In other words, I have "cooking potential" according to the newest edition (2011) of "Cooking Basics for Dummies" (Wiley Publishing). Among the recipes (there's a great-looking carrot soup with dill I'd like to try) are basic instructions for those of us who don't know the difference between rondeau and fondue. And some very practical advice on how to cook our food healthfully.
"The best foods," say these authors, "are those made with the best ingredients, prepared with loving care at home, and enjoyed with friends and family (or in peaceful quiet all on your own). That's how you cook and eat for good health without sacrificing even a fraction of good taste."
Here are some basics to help us remember that good food and good nutrition are not mutually exclusive:
Be strong and courageous with vegetables. They add color! They add flavor! They add fiber! They add energizing nutrients! My neighbor adds chopped vegetables to enchiladas. One of my clients adds puréed cooked vegetables to thicken and season her pasta sauce. Yummy!
Treat fat and sugar and salt with respect. These ingredients do help food taste good. And they add texture and structure to some recipes. But excessive amounts can drown the natural flavor of food and contribute to heart disease and diabetes that slowly kill us.

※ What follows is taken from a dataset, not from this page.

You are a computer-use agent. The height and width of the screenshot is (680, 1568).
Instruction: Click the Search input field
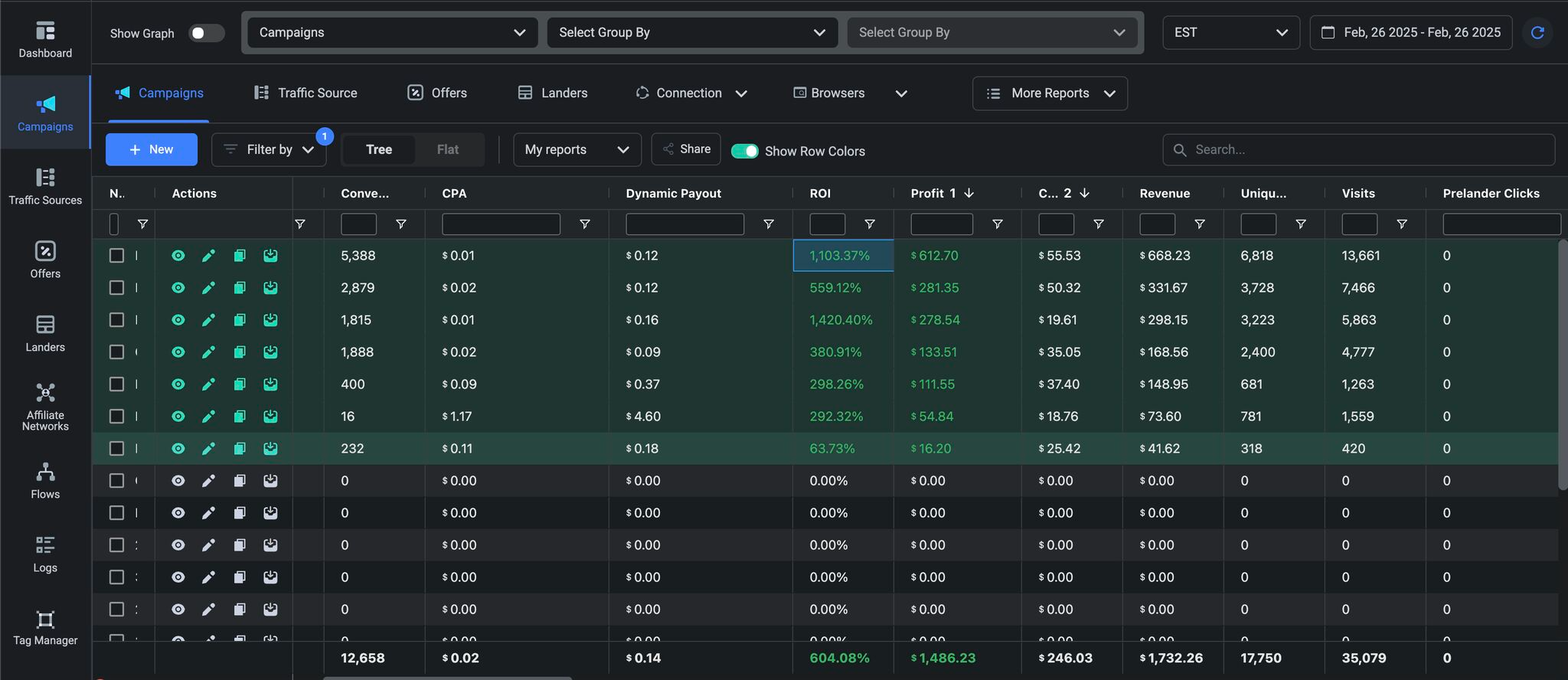pyautogui.click(x=1359, y=149)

Remember some seasoning basics. "Marjoram goes well with almost any vegetable dish," I learned. Tarragon is the herb than turns Hollandaise sauce into a Béarnaise sauce. And "Don't brown the garlic."
Cook and eat moderately, not obsessively. Life with zero sugar, fat, or sodium is pretty much impossible anyway. Even fresh fruit contains sugar. Fat is a natural part of many foods, including whole grains and nuts. And fresh vegetables contain small amounts of naturally occurring sodium.
Find tasteful ways to use less fat. Applesauce or nonfat yogurt aren't the only ways to replace some of the fat in recipes. My neighbor mashes a cooked potato and adds it in place of some of the cheese in her Mexican food recipes. The result? Chile rellenos that are deliciously cheesy but not greasy.
Try the 3:1 ratio for making salad dressings: 3 parts vinegar to 1 part oil.
Make the best of "leftovers." These authors suggest terms such as "previously prepared" "vintage" "tested" or "broken in" to describe food left in the refrigerator from a previous meal. I think some folks think too much.
Nevertheless, they do suggest tasty and nutritious ways to enhance the use of "previously prepared" food. Throw cold pieces of "tested" meat, fish or chicken onto a pile of lettuce or spinach greens. Add other "broken in" vegetables from your refrigerator. Top with a dollop of oil and vinegar dressing. Voilà! A classic "vintage" salad!
Cook (and eat) with confidence. Enjoy your food. Enjoy preparing it. Pay attention to what you are doing ... while you cook and while you eat, say these authors. Healthful food should and can taste great.
And by the way, rondeau ("ron-DOE") is a shallow, straight-sided pot with two handles. Fondue is a method of cooking.